Não obstante as vicissitudes da vida, o olhar da criança é sempre doce, sem medo das circunstâncias. A feiúra vem da comparação tendenciosa do adulto que a aprecia do seu ponto-de-vista.
Além das aparências, as necessidades existenciais ressurgem com força dominadora. O destino das flores tem percursos imprevistos pelo homem.

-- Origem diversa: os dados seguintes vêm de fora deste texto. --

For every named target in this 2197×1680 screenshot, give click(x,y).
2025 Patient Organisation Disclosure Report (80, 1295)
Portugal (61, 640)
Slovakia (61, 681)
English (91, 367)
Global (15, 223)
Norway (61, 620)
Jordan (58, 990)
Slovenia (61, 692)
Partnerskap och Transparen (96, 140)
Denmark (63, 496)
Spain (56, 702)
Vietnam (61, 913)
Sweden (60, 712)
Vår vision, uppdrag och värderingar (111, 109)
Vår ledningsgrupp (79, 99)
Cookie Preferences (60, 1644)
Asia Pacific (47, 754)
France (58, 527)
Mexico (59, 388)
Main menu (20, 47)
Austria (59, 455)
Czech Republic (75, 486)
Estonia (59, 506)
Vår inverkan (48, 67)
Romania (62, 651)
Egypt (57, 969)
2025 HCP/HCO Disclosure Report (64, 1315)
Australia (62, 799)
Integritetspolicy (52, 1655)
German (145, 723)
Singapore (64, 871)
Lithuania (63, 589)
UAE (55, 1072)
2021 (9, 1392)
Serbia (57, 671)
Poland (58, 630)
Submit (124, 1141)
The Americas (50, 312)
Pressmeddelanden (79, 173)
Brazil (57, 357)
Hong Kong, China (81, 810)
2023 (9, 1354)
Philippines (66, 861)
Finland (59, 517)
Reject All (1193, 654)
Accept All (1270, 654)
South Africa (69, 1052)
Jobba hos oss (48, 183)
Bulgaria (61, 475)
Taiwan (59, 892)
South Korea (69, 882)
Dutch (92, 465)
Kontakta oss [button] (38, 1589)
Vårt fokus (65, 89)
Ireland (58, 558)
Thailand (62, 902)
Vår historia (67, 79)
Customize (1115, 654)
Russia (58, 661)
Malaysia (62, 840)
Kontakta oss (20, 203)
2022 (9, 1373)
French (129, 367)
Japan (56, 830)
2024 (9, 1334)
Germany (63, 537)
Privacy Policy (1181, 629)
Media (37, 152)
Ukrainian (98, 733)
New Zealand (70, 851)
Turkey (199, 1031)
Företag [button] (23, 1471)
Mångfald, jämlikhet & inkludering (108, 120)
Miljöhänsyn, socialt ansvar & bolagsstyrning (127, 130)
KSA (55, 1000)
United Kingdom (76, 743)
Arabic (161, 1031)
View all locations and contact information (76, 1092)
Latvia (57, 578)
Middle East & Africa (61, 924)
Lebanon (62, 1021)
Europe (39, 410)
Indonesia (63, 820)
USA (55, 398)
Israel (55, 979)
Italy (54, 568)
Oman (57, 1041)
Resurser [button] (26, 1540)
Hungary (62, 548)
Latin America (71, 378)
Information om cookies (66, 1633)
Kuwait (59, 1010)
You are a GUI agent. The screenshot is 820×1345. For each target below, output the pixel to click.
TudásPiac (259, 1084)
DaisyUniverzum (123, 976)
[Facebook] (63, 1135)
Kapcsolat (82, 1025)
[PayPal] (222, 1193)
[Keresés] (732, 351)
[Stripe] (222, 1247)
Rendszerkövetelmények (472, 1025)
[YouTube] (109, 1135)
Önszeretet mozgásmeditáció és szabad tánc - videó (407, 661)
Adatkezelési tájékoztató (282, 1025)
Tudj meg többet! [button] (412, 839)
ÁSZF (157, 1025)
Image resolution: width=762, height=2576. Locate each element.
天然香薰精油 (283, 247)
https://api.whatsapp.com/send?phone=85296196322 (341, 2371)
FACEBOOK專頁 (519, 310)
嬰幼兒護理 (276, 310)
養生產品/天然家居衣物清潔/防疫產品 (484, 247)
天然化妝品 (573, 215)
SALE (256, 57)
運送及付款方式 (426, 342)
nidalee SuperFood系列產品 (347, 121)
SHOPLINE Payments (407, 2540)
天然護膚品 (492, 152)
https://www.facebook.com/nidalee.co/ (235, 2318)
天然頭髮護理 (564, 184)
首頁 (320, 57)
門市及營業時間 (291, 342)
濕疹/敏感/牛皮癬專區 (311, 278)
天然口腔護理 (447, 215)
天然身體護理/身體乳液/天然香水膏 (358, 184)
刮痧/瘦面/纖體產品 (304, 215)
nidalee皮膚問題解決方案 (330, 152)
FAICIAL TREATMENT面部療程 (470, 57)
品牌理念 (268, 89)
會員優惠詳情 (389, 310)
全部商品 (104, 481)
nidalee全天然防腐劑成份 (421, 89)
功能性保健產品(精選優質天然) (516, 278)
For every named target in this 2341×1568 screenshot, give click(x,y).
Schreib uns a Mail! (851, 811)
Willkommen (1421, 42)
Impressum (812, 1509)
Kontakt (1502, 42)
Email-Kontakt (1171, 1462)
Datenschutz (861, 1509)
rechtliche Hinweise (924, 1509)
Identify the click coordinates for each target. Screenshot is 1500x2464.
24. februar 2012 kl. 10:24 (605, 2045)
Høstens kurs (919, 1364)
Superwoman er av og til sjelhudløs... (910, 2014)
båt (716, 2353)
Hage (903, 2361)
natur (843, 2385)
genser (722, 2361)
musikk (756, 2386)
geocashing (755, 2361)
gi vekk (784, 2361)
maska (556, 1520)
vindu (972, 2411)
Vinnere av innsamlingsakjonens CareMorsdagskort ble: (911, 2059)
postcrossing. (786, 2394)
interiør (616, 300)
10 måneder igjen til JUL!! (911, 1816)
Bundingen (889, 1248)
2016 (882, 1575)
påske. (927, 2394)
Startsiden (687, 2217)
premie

Ele se livra delas, pensando em seu trajeto pessoal, sem saber das consequências.
O homem, desconhecendo a realidade imortal que o envolve, ainda se debate nos grilhões da morte, onde coloca tristeza e desolação.
Mas é preciso que ele se inspire em Francisco de Assis (1182/1226), o mais santo dos italianos e o mais italiano dos santos, que poeticamente nos falou do irmão-sol, da irmã-lua e da proteção dos animais, sem perder a referência principal do homem no contexto do universo.
Ao ensejo da abertura do 5° Seminário Banco do Brasil e a Integração Social, proferimos discurso em homenagem a Caio de Mello Franco, na presença do escritor Afonso Arinos de Mello Franco Filho, citando a poesia:
“És  o  gênio  do  Amor,  na  natureza!
Teu  irmão  Sol  te  aquece  e  te  ilumina ...
Se  é  noite,  Soror  Lua,  cristalina,
Desfaz-se em ouro, toda em ouro acesa ...”  (12)

(12) CAIO DE MELLO FRANCO (in Vida que passa... (poemas) - p. 197 - Typographia do Annuário do Brasil - Rio de Janeiro – 1924.
Nós sabemos que as necessidades das criaturas são imensas. Há andorinhas piedosas em louvor do Criador nos claustros dos conventos, pardais solitários que buscam galhos secos para construir novos ninhos, abelhas se ligando ao trabalho de classe, borboletas voejam em saltos que sobressaem a cor, o brilho, a destreza dos movimentos.
Se a fauna é rica em suas espécies, a flora tem flores e arbustos em tapetes mágicos que encantam todos os olhares.
Se uma flor cai, sozinha, mostrando o tecido de veludo que a compõe, não podemos ver a beleza morrendo. A beleza é eterna, tem uma transparência que fica registrada no campo astral, assim como o exemplo daqueles que vieram ao mundo para servir.
A tristeza do homem em ver as flores perdendo o viço e a graça é em decorrência de sua visão voltada ao curto espaço-limite onde está circunscrito.
Quando ele não destruir a fauna e a flora e ver nos anjos solitários das ruas de cidades companheiros em difícil teste, compreenderá que a vida está em tudo.
Testes difíceis todos passam, até mesmo aqueles que contribuíram na evolução planetária sentiram a aridez do deserto - Spinoza, indigente, Galileu, escarnecido, Beethoven, surdo, Braille, tuberculoso, Pavlov, cego, Gabriela Mistral, cancerosa, e os mártires que marcaram a História.
A revelação dos profetas e poetas que viam a vida resplandecer, em estados mais sutis, é decantada em linguagem comovente por aqueles que saíram vitoriosos de suas provas de libertação íntima.